Alarcón fue recibido en la Real Academia el 27 de febrero de 1877. Ocupó el sillón H y su discurso de ingreso versó sobre La Moral en el Arte. Fue respondido por su amigo Cándido Nocedal. El acto supuso un acontecimiento social inesperado; el salón principal estaba abarrotado y el público se agolpaba en los pasillos hasta las puertas de la academia, que entonces tenía su sede en la calle Fuencarral (donde actualmente se emplaza la Academia de las Ciencias Exactas, Físicas y Naturales). Aunque el acto tenía prevista su finalización para el mediodía, no terminó hasta las tres debido a los múltiples agasajos y felicitaciones que recibió el accitano.

Antiguo emplazamiento de la Real Academia de la Lengua

El discurso abordaba valientemente un tema crucial en literatura y es que ante la moda del Arte por el Arte, Alarcón defiende la necesidad de la utilidad pública la literatura y el compromiso moral que adquiere el escritor. Este compromiso afecta a los contenidos, que han de ser conforme a los principios morales del escritor, y a la forma, basada en “decir las cosas no con expresiones directas, claras y terminantes, sino por medio de instintivas y misteriosas fórmulas semirreticentes, o sea en un lenguaje vago, simbólico y algo sibilítico, donde mucho tenga que adivinar y suplir, por ley de repercusión armónica, el excitado espíritu del auditorio”. Es decir, denuncia a la vez los dos movimientos en boga, el esteticismo recogido en el eslogan “el Arte por el Arte” y el realismo.

Los novelistas del siglo XIX fueron los primeros escritores que viven directamente de su trabajo, o por expresarlo en términos economicistas, de los derechos de autor que reciben directamente de las ventas de sus artículos y novelas. Para aquellos que tenían un ritmo de vida más derrochador, eran un complemento a otros ingresos, como es el caso de Valera que además recibía rentas sustanciosas y sueldo de diplomático, pero, para otros, era su única fuente de ingresos. Normalmente seguían la corriente de moda y escribían aquel tipo de obras que ganaban fácilmente el favor del público, los best-sellers de la época que eran los folletines, como era el caso del accitano Torcuato Tárrago Mateos. Eran novelas de evasión normalmente basadas en personajes y circunstancias históricas y sometidas a la servidumbre de la división en fascículos que tenían que dejar constantemente en suspenso la acción para mantener al lector intrigado, además de repetir otros clichés que hacían del relato un producto de fácil consumo.
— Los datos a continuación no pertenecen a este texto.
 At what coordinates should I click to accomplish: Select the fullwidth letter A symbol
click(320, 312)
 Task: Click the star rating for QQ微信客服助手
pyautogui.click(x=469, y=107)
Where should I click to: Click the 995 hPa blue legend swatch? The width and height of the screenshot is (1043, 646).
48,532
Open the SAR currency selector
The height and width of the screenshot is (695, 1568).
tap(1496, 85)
Pedro Antonio de Alarcón tuvo desde muy joven la voluntad de vivir de la literatura. Confiesa que “comencé a literatear… y tomar la cosa por oficio y entregar a imprenta mis pobres borrones, so pena de quedar enterrado en Guadix y cantar misa, cuando mi vocación era el matrimonio, o verme obligado a desmentir en algún taller o mercería mi calidad de nieto de un hijodalgo”. Vislumbró antes de cumplir los dieciocho años que podía vivir de la literatura, y así escapar de su destino de acaba r siendo cura, o, a falta de bienes propios, trabajar de empleado en algún comercio de Guadix.
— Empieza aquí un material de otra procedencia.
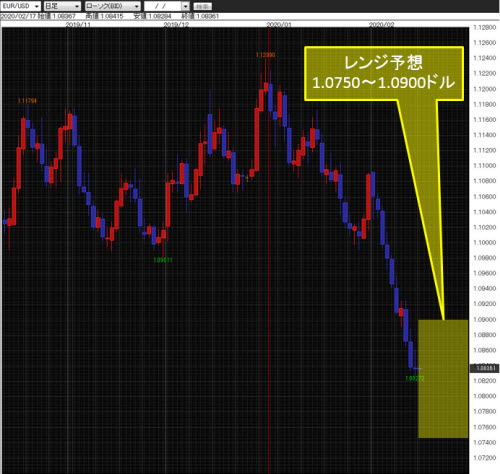This screenshot has width=500, height=474.
Task: Click the yellow forecast range rectangle
Action: click(x=443, y=379)
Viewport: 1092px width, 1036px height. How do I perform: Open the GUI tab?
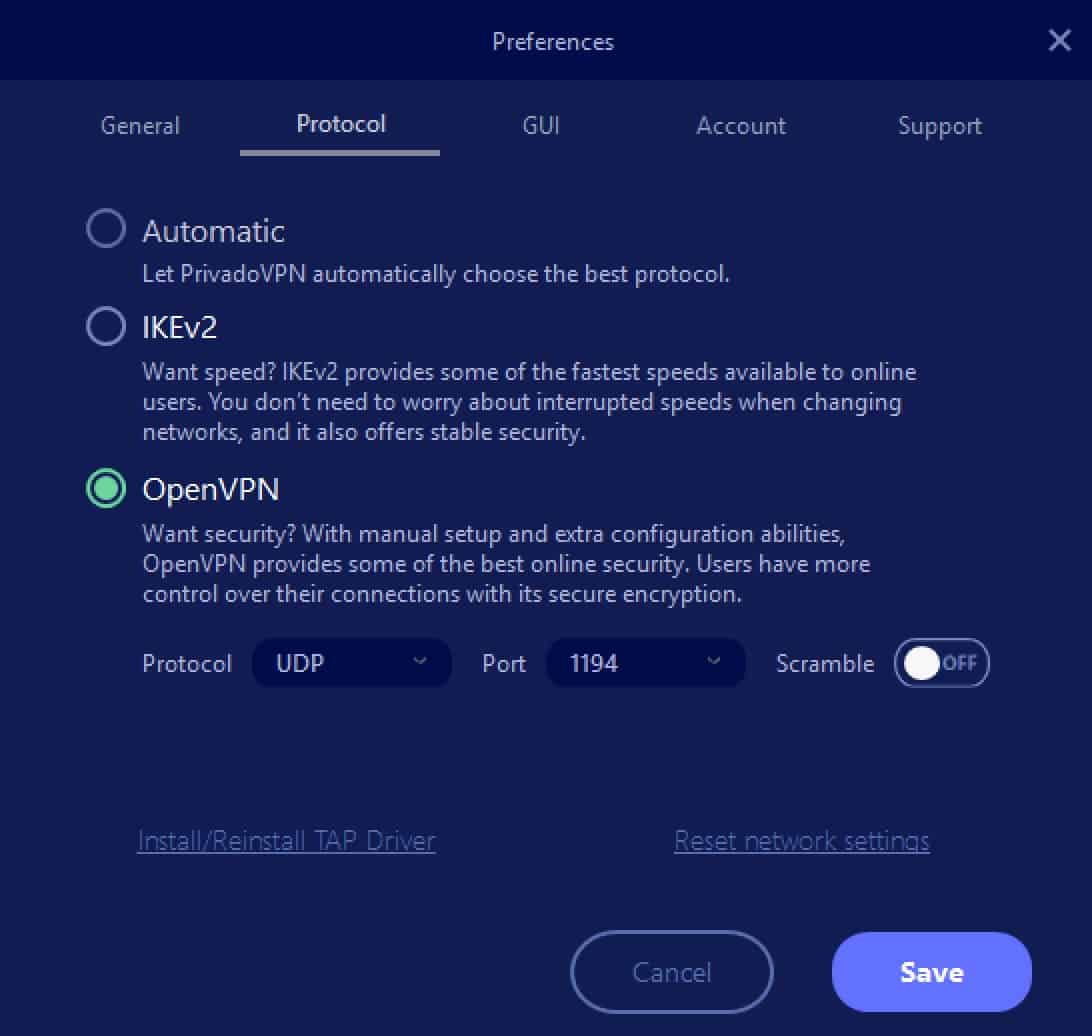pyautogui.click(x=540, y=126)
Lógicamente su primer acercamiento a la literatura lo hace como lector. Como Madame Bovary, como Alonso Quijano, se evade de la realidad con la lectura de sus ídolos, lord Byron, Espronceda y Zorrilla, y aspira a ser como ellos y como sus personajes cuando se consideraba “preso para siempre en aquella estacionaria ciudad rodeada de cerros”.  Ansioso de conocimiento del mundo, devora los libros que caen en sus manos y declara que “solo conocía del mundo y de los hombres lo que me habían enseñado mapas y libros”. Se retrata en el joven de El Niño de la Bola al que “Dábale por escribir tragedias románticas; Víctor Hugo era su ídolo. 
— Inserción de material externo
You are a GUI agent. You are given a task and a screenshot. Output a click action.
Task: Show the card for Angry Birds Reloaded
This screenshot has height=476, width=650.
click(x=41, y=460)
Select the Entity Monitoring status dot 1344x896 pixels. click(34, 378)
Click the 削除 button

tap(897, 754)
Ya había devorado todos los libros del pueblo, que ascendían a millares de volúmenes, procedentes de los extinguidos conventos de frailes y de la biblioteca de un sabio deán, muy amante de las letras profanas, que acababa de pasar a mejor vida”. Siempre tendrá presente la capacidad que tiene la literatura para explicar la realidad y la incidencia que puede llegar a tener la literatura en el hipotético lector para ser muy exigente consigo mismo, ser consciente de la responsabilidad que adquiere el escritor ante sus lectores, por eso considera que es necesario que el escritor sea consciente del compromiso que adquiere con sus lectores.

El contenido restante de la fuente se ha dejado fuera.